:: Work request ::
Please return all lines from the records below that include the string "with".
BEGIN Available data
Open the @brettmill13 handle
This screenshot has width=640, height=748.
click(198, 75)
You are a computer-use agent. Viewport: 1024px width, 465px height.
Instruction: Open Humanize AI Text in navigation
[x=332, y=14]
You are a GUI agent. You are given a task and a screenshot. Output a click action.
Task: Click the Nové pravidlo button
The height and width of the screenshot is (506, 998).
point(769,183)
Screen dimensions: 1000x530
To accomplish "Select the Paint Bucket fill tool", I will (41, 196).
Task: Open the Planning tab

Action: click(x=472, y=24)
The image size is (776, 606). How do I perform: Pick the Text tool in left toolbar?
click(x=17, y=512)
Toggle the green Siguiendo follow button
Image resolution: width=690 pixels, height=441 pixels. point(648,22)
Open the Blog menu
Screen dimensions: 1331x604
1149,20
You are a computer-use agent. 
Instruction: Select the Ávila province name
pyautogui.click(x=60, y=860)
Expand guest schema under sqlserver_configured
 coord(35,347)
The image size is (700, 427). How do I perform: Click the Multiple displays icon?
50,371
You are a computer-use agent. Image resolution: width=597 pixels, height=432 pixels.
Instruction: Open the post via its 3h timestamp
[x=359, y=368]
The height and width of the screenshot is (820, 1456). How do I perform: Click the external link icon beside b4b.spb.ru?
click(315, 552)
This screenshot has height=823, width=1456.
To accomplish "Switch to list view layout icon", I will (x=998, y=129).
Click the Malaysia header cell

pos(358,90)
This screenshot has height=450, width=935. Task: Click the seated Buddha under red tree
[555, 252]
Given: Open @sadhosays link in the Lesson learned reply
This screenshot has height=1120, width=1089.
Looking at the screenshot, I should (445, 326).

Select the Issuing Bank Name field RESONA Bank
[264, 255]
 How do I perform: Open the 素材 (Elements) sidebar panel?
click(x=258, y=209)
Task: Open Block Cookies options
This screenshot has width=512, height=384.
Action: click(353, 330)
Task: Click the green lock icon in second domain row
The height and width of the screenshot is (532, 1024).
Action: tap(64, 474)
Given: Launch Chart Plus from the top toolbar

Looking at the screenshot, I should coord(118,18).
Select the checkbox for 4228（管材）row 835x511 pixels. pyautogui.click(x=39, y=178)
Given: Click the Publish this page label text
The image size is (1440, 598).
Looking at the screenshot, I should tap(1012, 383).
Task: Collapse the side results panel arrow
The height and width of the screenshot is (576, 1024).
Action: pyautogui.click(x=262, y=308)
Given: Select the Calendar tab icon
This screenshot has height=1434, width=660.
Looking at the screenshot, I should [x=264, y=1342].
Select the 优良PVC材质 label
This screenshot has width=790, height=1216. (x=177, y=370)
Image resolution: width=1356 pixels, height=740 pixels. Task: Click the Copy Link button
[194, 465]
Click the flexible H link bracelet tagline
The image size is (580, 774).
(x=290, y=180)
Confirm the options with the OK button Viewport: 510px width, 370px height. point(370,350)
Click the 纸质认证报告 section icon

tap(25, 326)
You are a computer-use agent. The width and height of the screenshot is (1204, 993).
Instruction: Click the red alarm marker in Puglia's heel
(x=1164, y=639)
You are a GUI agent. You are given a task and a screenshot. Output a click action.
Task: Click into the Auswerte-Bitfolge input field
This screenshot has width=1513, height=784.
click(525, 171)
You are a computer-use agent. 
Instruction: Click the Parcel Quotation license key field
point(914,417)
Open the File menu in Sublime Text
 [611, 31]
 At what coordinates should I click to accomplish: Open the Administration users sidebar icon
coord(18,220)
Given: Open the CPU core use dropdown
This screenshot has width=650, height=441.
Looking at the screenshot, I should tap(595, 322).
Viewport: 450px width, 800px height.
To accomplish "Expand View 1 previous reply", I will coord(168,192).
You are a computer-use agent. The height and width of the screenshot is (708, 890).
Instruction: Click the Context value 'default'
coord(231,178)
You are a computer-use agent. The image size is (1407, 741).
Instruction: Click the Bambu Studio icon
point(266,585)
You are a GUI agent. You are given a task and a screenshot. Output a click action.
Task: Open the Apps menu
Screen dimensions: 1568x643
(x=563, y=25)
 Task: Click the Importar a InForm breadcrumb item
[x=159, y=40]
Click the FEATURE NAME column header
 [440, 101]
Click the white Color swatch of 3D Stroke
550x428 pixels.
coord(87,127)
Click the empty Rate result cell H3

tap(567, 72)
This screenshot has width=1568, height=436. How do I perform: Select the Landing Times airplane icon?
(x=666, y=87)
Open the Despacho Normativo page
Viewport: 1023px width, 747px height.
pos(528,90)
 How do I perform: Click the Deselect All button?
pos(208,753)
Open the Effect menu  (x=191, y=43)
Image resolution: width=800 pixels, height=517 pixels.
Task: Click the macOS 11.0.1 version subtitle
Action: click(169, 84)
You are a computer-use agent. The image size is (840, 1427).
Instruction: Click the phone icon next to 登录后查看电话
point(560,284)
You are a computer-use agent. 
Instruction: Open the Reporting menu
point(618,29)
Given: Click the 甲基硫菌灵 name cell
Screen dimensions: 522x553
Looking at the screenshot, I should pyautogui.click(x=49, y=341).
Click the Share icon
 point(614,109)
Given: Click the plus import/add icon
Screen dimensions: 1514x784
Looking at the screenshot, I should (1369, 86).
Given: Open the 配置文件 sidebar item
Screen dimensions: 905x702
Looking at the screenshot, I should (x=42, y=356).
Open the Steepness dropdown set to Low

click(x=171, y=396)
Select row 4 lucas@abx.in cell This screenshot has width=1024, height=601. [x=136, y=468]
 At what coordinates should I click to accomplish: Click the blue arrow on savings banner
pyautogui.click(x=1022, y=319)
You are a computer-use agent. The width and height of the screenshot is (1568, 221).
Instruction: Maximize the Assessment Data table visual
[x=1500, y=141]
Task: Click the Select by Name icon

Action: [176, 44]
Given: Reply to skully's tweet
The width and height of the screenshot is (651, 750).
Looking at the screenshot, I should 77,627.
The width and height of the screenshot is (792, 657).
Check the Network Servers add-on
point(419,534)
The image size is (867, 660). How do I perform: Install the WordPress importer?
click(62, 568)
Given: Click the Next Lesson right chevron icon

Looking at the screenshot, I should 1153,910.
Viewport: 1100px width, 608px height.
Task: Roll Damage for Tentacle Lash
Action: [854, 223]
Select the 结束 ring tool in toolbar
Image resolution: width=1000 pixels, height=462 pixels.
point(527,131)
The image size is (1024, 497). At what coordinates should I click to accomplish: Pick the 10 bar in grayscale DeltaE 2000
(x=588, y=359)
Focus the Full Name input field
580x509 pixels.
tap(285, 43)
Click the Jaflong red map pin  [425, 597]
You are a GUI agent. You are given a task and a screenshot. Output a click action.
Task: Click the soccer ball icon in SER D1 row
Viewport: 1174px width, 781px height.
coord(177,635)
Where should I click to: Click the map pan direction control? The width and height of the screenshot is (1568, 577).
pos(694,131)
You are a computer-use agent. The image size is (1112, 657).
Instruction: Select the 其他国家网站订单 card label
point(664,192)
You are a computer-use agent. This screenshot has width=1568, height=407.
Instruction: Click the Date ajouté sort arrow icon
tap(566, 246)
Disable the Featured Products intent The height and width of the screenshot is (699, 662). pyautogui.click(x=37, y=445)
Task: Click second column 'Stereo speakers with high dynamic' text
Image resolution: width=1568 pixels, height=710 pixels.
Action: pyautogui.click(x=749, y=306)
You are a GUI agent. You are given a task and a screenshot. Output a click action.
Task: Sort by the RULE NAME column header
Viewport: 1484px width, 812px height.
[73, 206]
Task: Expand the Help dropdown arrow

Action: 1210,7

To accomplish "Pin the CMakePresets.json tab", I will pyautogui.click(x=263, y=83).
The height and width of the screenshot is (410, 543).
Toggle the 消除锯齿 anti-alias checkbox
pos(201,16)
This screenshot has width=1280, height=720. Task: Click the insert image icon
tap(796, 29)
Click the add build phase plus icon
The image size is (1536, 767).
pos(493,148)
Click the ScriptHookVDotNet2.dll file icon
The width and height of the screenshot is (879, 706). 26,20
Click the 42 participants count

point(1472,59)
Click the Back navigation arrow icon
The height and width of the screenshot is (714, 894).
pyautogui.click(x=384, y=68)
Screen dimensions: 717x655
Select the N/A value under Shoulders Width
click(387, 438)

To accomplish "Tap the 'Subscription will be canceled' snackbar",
END Available data
:: Response ::
Confirm the options with the OK button Viewport: 510px width, 370px height. point(370,350)
Task: Click second column 'Stereo speakers with high dynamic' text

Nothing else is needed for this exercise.